Addio Fiom, fine dell’equivoco: Maurizio Landini evita addirittura di denunciare i responsabili della crisi, guardandosi bene dal ventilare possibili soluzioni. Mentre Usa e Giappone reagiscono alla recessione nell’unico modo possibile, cioè battendo moneta sovrana per aumentare la spesa pubblica, l’Eurozona strangolata dalla moneta unica “privatizzata” dalla Bce riduce il bilancio statale alla canna del gas, falcidiando aziende e lavoratori. E il sindacato dei metalmeccanici Cgil che fa? Si limita agli slogan – diritto al lavoro, istruzione, salute, reddito, cittadinanza, giustizia sociale e democrazia – senza neppure dire perché tutti questi obiettivi oggi sono lontani, e per colpa di chi. «Con gli slogan non si otterranno posti di lavoro», avverte Anna Lami, che osserva come la strada maestra seguita dalla Fiom resta «quella delle gite nella capitale assolata, con le celebrity a fare discorsi edificanti dal palco».
«La priorità è il lavoro, non l’Imu», arringa Landini. Per il leader sindacale, i primi provvedimenti presi da Palazzo Chigi «non ci fanno uscire dall’emergenza, non ci fanno guardare al futuro». Al contrario, «occorrono la riforma della cassa integrazione e il reddito di cittadinanza». Ottimi slogan, certo. «Ma per restituire centralità alle rivendicazioni – scrive la Lami su “Megachip” – la Fiom dovrebbe attuare una strategia in netta discontinuità rispetto a quanto fatto in questi anni». A maggior ragione oggi, «se l’interlocutore è l’esecutivo di larghe intese Napolitano-Letta-Berlusconi: è come chiedere al lupo cattivo di non mangiare cappuccetto rosso». Il peggior cruccio di Landini? Polemizzare col Pd perché non presente ufficialmente in piazza. «Come se il Pd fosse ancora da considerare un interlocutore affidabile per il mondo del lavoro», osserva l’analista di “Megachip”. «Come se prima delle “larghe intese” con Berlusconi», il partito di Bersani «non avesse appoggiato il governo “tecnico” di Mario Monti, sempre in combutta con il Pdl».

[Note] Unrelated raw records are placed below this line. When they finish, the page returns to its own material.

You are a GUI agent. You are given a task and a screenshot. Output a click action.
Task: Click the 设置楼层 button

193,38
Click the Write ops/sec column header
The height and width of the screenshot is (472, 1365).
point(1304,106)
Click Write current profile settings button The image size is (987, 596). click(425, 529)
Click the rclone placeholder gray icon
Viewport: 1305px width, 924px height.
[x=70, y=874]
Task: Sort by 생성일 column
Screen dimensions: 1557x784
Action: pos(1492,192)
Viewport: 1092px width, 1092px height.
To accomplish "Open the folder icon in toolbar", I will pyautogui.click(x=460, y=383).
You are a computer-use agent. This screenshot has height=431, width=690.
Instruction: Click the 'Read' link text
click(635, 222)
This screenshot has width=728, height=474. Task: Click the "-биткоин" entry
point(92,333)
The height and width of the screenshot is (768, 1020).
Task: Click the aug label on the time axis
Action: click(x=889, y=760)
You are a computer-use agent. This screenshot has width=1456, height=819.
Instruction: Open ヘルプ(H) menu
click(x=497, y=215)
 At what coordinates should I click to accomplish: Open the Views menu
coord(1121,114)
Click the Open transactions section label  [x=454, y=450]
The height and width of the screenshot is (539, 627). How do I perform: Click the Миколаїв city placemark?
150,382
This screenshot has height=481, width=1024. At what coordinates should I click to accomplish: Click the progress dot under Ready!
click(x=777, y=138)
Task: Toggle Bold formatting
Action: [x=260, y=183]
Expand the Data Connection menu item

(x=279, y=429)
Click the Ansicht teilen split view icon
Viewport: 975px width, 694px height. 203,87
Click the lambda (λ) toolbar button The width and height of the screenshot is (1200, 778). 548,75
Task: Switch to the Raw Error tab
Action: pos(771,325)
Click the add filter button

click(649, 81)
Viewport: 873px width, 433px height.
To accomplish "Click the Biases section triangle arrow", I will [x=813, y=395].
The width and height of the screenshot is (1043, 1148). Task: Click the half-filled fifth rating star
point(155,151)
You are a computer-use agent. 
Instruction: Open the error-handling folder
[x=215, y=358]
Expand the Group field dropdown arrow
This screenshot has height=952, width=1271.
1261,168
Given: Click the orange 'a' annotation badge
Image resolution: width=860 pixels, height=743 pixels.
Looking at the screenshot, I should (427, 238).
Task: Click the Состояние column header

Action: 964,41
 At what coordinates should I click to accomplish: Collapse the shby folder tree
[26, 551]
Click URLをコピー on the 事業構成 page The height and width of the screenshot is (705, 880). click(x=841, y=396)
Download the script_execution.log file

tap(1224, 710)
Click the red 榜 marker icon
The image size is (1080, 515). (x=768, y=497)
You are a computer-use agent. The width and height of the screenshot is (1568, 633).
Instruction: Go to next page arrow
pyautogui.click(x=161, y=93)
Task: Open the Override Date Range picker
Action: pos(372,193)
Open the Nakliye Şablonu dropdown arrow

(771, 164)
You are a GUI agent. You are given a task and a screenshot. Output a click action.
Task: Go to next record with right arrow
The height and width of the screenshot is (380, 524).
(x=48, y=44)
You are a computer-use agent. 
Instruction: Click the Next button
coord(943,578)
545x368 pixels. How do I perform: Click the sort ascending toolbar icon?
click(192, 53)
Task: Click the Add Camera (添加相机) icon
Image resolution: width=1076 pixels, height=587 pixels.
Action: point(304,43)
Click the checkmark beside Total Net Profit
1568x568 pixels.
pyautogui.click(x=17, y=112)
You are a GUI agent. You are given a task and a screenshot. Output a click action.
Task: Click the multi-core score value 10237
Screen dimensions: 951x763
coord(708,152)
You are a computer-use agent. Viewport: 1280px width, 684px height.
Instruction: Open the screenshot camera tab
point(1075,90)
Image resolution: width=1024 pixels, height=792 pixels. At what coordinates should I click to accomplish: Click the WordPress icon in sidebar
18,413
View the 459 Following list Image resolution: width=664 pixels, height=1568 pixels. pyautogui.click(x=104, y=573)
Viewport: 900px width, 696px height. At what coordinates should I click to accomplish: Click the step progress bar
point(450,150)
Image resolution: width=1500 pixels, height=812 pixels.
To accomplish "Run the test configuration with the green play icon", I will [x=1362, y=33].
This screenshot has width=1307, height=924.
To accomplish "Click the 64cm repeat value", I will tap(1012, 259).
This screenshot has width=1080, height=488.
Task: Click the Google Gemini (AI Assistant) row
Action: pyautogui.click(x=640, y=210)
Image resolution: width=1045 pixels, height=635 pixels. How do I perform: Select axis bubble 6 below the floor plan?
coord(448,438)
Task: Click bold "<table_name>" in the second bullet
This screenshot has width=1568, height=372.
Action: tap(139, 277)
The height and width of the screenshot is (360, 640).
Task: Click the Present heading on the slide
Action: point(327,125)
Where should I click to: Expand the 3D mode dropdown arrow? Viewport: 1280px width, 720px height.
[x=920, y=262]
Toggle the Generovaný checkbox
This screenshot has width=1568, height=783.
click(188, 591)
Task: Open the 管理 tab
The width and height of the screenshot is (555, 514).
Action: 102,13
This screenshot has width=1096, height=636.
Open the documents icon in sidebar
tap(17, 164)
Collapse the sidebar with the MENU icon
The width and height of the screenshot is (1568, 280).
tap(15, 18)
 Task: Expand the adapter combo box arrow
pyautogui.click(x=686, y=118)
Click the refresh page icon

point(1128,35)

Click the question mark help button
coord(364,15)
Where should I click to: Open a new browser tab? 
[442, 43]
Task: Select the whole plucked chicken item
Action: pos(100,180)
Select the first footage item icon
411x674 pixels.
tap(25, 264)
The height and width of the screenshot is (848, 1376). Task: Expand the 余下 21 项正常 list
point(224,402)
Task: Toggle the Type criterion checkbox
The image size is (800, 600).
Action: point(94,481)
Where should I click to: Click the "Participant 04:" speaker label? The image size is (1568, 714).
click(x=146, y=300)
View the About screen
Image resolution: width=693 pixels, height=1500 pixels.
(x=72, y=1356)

«La sfilata a cui abbiamo assistito – aggiunge Anna Lami – era dunque niente più che una manifestazione di rito, a cui hanno preso parte (numeri reali) 25-30 mila persone», in gran parte pensionati dello Spi-Cgil, «mentre il clima generale ricordava più una gita del dopolavoro che un corteo combattivo in grado di rappresentare la rabbia e la sofferenza diffusa». E dire che il 16 ottobre 2010 la stessa Fiom, allora mobilitata contro Marchionne, nella medesima piazza San Giovanni aveva portato mezzo milione di manifestanti. «Meno di tre anni – prende nota la Lami – hanno profondamente segnato la storia dell’organizzazione dei metalmeccanici, che si è tramutata nell’ombra del più antico e glorioso sindacato italiano», oggi «piegato e svilito da una linea politica rinunciataria, passiva, perdente». Una linea che ha sostituito coi ricorsi in tribunale la trincea del conflitto sociale, «unica strada, seppur difficile, per difendere veramente i diritti dei lavoratori».
Addirittura Landini aveva preannunciato che l’iniziativa del 18 maggio non sarebbe stata contro il governo. E contro chi, allora? Contro nessuno? «E perché mai i lavoratori dovrebbero partecipare ad un corteo contro nessuno?», si domanda Anna Lami. E’ «come se nessuno fosse responsabile del massacro sociale, dell’austerità e dell’annientamento dei diritti». E se Landini dal palco precisa che «noi siamo qui perché non rinunciamo ad un’idea di fondo, quella di cambiare questo paese», letteramente «ci sfugge come possa credere di cambiare questo paese temendo di chiamare per nome e per cognome gli avversari dei lavoratori che dovrebbe rappresentare». Tutto questo, conclude l’editorialista di “Megachip”, «senza spendere nemmeno una parola per denunciare l’abominevole matrimonio Cgil-Cisl-Uil con Confindustria, chiamato anche “accordo sulla rappresentanza e democrazia”, che riserva ai soli sindacati complici la possibilità di agire all’interno dell’ambito di lavoro. In pratica la generalizzazione del modello Marchionne».